27 June 2002

Departure of Ms Jillian Segal as ASIC Deputy Chair

On 30 June 2002, Ms Jillian Segal will be resigning from her position as Deputy Chair of the Australian Securities and Investments Commission to take up a position as a Member of the Committee of Inquiry into the competition provisions of the Trade Practices Act 1974, and their administration (the TPA Review).

Ms Segal was appointed to the position of ASIC Commissioner from October 1997 and Deputy Chair of ASIC on 18 November 2000, for a three-year term. During that time, Ms Segal has been instrumental in the development and implementation of some of the Government's ambitious and wide ranging reforms of the financial services industry.

Following the 1997 Wallis Financial Systems Inquiry ASIC assumed solely responsible for all market integrity and consumer protection regulation within the financial system.

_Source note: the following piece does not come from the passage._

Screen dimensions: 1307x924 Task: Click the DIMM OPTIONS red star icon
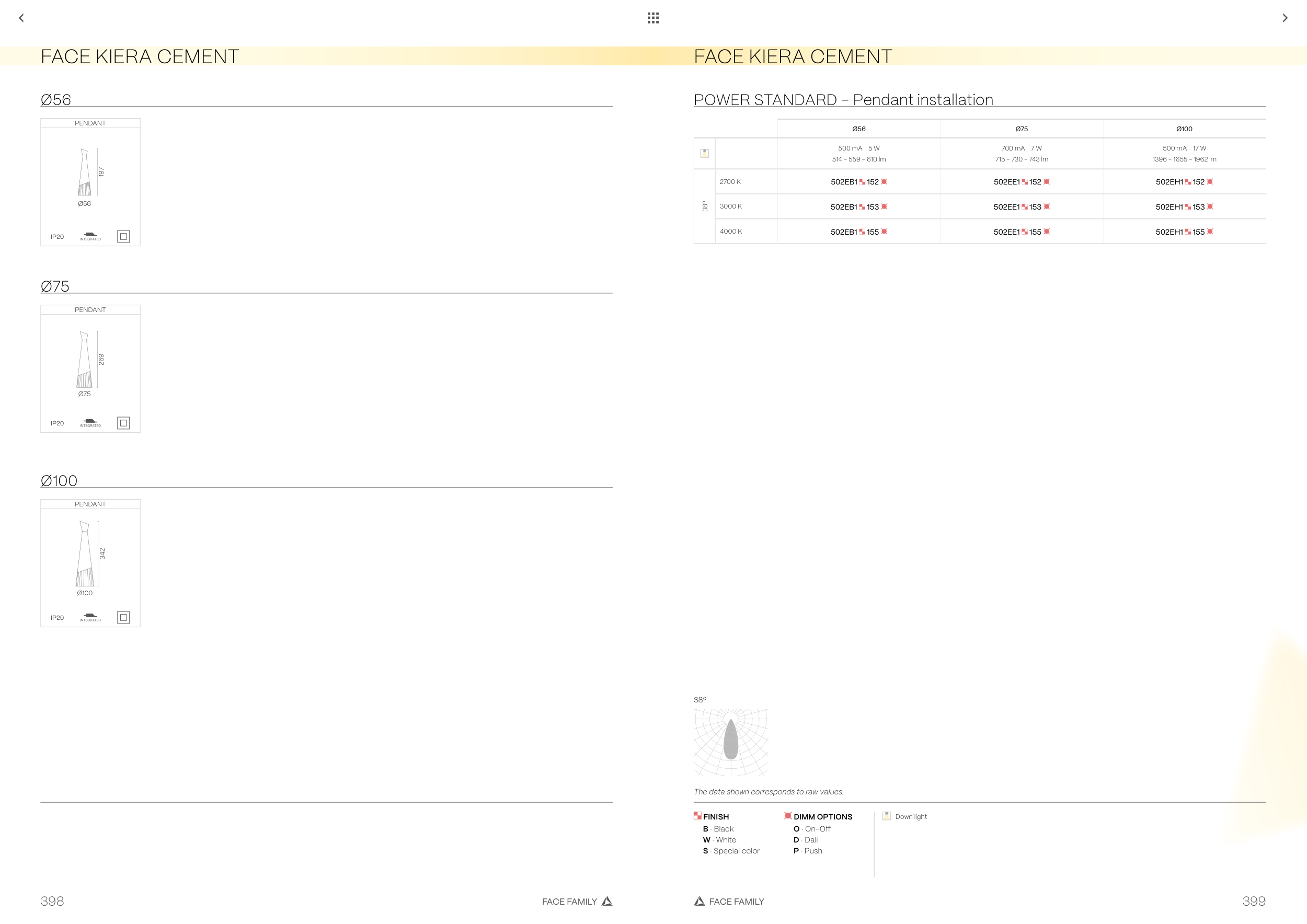tap(788, 815)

The final stage of the Wallis reforms culminated in the commencement of the Financial Services Reform Act which introduced reforms designed to provide for a single, harmonised licensing regime for financial service providers and product issuers, as well as a consistent and comparable financial product disclosure regime, and uniform arrangements for the regulation of our financial markets.

As Deputy Chair of ASIC Ms Segal has made an outstanding contribution to these reforms both in the policy formulation stage and in establishing a range of measures designed to ensure that the transition to this new regime is as smooth as possible for both industry and consumers.

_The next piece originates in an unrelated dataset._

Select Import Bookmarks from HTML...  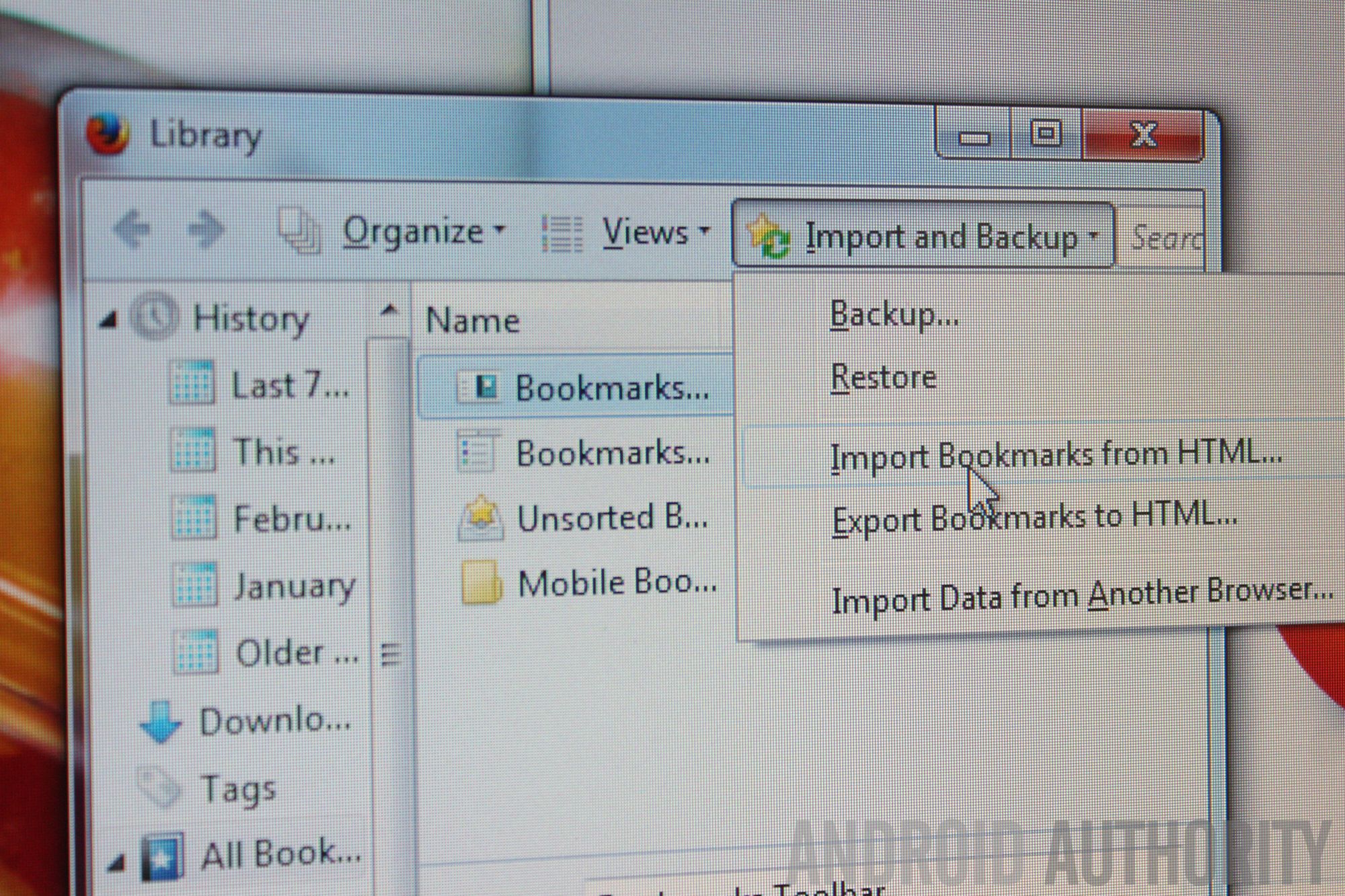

Ms Segal has also played an important role in supporting the ASIC Chairman in steering the organisation through a particularly challenging time in relation to key enforcement and investigative projects that have absorbed a good deal of ASIC's time and resources in recent years.

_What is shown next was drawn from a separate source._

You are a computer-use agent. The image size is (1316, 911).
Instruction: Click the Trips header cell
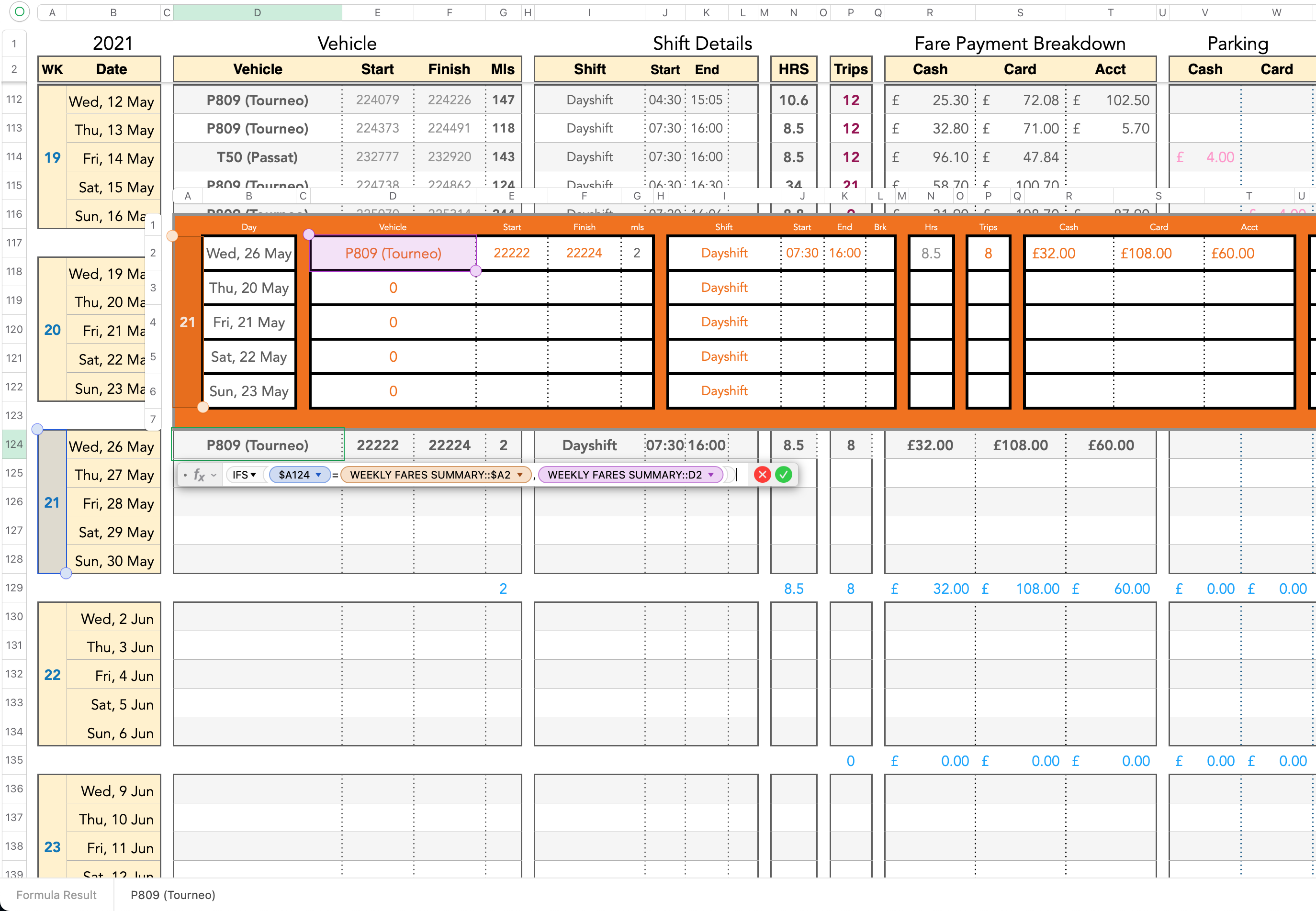pyautogui.click(x=850, y=70)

On behalf of the Government, I would like to take this opportunity to thank Ms Segal for her great contribution to the work of ASIC and her tireless efforts in building and maintaining productive and constructive relationships with both Government and industry. I am sure that her extensive commercial experience and work as a regulator with a consumer protection focus will allow her to make a unique and important contribution to the TPA Review.